SALEM -- Recent observers of Oregon Attorney General Hardy Myers' luck getting his ballot titles past the state's Supreme Court could have seen this one coming.
In Charles Tauman vs. Hardy Myers (
SC S54299), the Oregon Supreme Court again sent Myers back to the drawing board to rewrite parts of the voter explanation passages for an initiative petition (referendum) - in this case IP55.
The Oregon Supreme Court has ruled against Myers on his writing of the explanations, called ballot titles for seven different petitions in the past few months. Most have favored conservative issues like tort reform.

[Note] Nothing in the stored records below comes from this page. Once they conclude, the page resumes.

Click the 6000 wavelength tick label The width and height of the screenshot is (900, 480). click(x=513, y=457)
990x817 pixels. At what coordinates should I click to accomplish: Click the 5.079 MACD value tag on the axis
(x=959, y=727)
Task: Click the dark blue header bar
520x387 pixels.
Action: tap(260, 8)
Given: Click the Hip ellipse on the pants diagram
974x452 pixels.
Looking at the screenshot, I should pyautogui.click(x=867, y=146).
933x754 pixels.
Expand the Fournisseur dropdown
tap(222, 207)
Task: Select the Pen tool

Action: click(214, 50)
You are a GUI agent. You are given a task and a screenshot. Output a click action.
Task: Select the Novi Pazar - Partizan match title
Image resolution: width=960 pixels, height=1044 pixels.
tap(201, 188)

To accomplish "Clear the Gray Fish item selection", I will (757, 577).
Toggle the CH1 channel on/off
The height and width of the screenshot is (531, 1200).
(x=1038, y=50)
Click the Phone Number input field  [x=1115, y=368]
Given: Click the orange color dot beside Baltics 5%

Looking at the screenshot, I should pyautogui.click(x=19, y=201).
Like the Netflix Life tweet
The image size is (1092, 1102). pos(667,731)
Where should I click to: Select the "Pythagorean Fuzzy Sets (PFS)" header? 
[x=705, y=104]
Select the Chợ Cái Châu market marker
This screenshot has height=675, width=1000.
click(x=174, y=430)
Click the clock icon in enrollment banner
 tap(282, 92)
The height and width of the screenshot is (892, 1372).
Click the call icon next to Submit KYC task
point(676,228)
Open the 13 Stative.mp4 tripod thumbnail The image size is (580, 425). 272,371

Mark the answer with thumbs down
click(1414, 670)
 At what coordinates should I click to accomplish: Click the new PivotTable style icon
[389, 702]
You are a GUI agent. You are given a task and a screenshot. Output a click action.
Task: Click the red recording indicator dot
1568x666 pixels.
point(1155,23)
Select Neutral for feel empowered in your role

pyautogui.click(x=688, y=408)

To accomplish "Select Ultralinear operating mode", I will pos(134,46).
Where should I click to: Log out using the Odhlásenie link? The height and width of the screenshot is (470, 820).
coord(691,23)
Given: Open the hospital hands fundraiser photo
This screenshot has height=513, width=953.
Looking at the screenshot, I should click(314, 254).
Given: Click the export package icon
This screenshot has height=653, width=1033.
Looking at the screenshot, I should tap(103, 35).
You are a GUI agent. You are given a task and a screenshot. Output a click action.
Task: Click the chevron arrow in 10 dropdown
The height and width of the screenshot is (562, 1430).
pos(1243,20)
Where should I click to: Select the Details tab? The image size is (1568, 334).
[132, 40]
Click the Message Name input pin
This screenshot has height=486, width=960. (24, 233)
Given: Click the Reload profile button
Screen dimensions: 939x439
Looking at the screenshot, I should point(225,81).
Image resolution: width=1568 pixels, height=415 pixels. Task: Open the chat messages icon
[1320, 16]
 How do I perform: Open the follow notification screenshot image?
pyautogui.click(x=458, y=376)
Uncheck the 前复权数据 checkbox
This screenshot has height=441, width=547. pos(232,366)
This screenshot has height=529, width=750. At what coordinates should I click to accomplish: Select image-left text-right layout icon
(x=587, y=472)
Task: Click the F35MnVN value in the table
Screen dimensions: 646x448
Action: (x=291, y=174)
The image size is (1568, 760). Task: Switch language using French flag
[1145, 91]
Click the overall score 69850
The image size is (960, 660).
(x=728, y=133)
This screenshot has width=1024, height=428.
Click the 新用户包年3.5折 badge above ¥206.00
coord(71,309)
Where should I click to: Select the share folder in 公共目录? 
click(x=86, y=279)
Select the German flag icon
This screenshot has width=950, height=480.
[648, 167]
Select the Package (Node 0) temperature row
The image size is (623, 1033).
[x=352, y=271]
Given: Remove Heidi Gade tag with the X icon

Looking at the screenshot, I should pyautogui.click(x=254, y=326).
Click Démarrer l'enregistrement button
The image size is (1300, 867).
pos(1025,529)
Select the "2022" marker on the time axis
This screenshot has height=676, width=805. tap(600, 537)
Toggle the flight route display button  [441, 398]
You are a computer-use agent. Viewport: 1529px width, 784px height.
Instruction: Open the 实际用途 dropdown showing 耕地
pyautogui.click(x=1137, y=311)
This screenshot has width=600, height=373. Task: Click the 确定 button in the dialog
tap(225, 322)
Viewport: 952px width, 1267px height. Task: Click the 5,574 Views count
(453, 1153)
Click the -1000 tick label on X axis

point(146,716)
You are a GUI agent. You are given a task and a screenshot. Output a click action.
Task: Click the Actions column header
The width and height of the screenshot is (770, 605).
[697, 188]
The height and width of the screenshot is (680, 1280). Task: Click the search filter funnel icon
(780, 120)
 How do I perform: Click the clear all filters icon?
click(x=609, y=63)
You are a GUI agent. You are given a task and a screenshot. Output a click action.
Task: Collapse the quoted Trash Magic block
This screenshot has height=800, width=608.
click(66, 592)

Initiative Petition 55 would restrict the amount law-firms could charge under contingent-fee contracts in civil cases. It is very similar to Initiative Petition 51, the subject of a recent successful challenge against Myers ballot-title writing (
SC S54203).
In this case the Supreme Court ruled that Myers needed to rewrite both the yes-vote and the no-vote result statements, and essentially for the same reasons as those in IP51. In each case Myers does not clarify that the measures apply to plaintiffs' lawyers.
"An understandable description of the result of the proposed measure's rejection must refer accurately to the group chiefly affected by that act: law firms representing plaintiffs in certain civil cases," wrote Justice Robert D. Durham.
The court also ruled that, as with IP51, Myers's No-vote statement that current law places "no limitations" on lawyers' contingencies is incorrect.